While the legislation passed the Senate Christmas Eve by a vote of 60 to 39 and has gone on to conference with the House, it is still a topic of concern for some in the construction industry. In fact, a recent article in the Idaho Business Review said "contractors are flabbergasted over a provision in the U.S. Senate's version of the health care bill that singles out the construction industry for a special rule." It goes on to say that supporters of the bill "maintain that the true mom-and-pop construction companies have fewer than five employees," so would not be affected (CLICK HERE to read the entire article).

But what do those in the contract glazing industry specifically think of the legislation? Stuart Binstock, chief executive officer of the Finishing Contractors Association (FCA), shared his thoughts with™.

"FCA contractors, including our own glazing contractors, comprise a substantial number of construction industry employers that do the right thing-provide health care to their employees. Construction companies, the majority of which employ fewer than 20 employees that have been providing coverage, will be under significant pressure to dump coverage, disrupting the care their employees receive, and placing a greater financial burden on the government as a result," says Binstock. "Furthermore, the problem of uninsured workers is the biggest driving force in the health care bill and therefore, it does not make sense to exclude construction from the bill. Construction is one of America's most dangerous industries, so it only makes sense that its workers receive coverage. The Merkley bill would ensure that more construction workers receive coverage, thus reducing the current high rate of uninsurance in an industry that should be increasing, rather than decreasing health insurance coverage."

Ed Zaucha, chief executive officer of contract glazing firm APG - International, also shared his thoughts on the subject.

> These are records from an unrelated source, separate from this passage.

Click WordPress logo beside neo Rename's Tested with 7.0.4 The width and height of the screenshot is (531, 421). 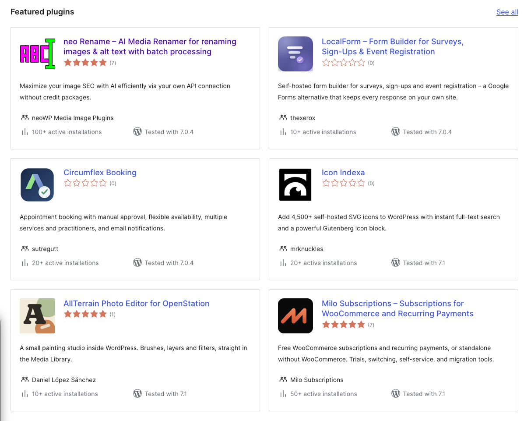137,132
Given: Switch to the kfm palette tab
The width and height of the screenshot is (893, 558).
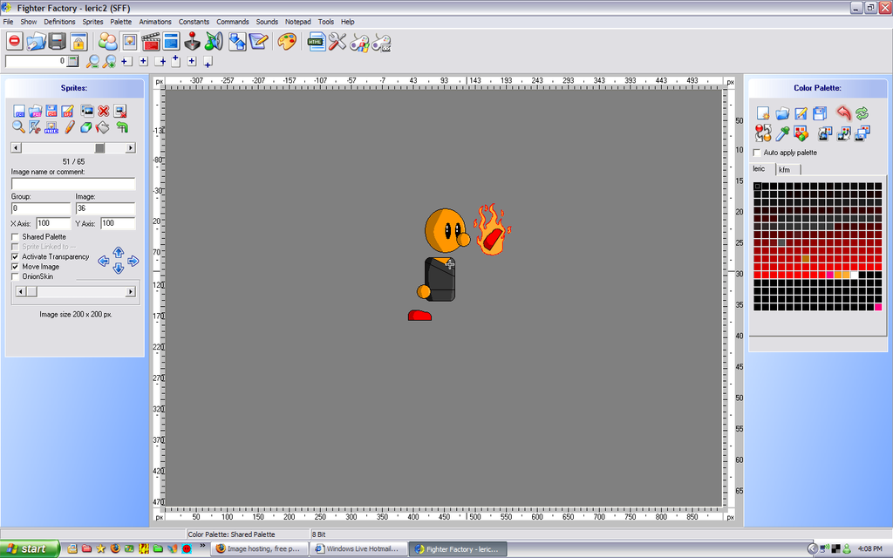Looking at the screenshot, I should [x=784, y=169].
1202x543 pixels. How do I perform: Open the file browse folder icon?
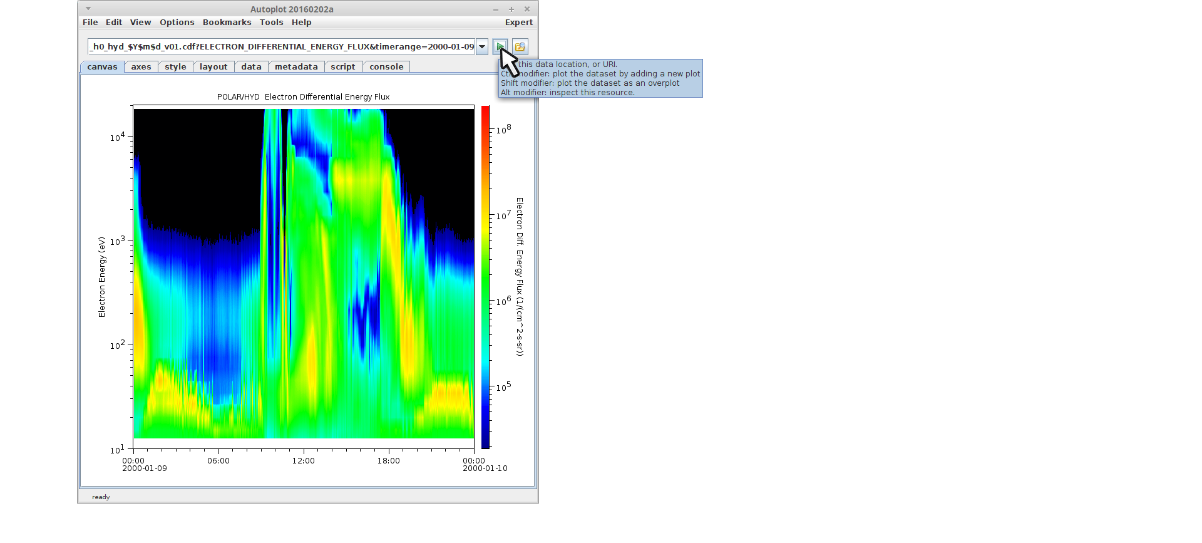pos(520,47)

“APG - International (like the majority of union construction companies) provides full healthcare coverage for its employees. We strongly believe that is the responsible thing to do. No employer, regardless of how small, should be exempt. As an employer, accepting a $750 fine would be a fraction of what we pay for our employee healthcare coverage,” says Zaucha. “The problem of the uninsured in the United States is pervasive and must be dealt with. We should not have a health care bill with thousands of exceptions. I strongly believe that health care in the United States must be approached similarly to public education and that is that each community has an obligation to make sure that every citizen is covered by a basic healthcare coverage. Like public education, there are individuals who would like something better and, accordingly, they should be permitted to purchase better coverage (just like private education options).” would also like to hear your take on the issue. CLICK HERE to visit the Message Forum and share your thoughts and opinions.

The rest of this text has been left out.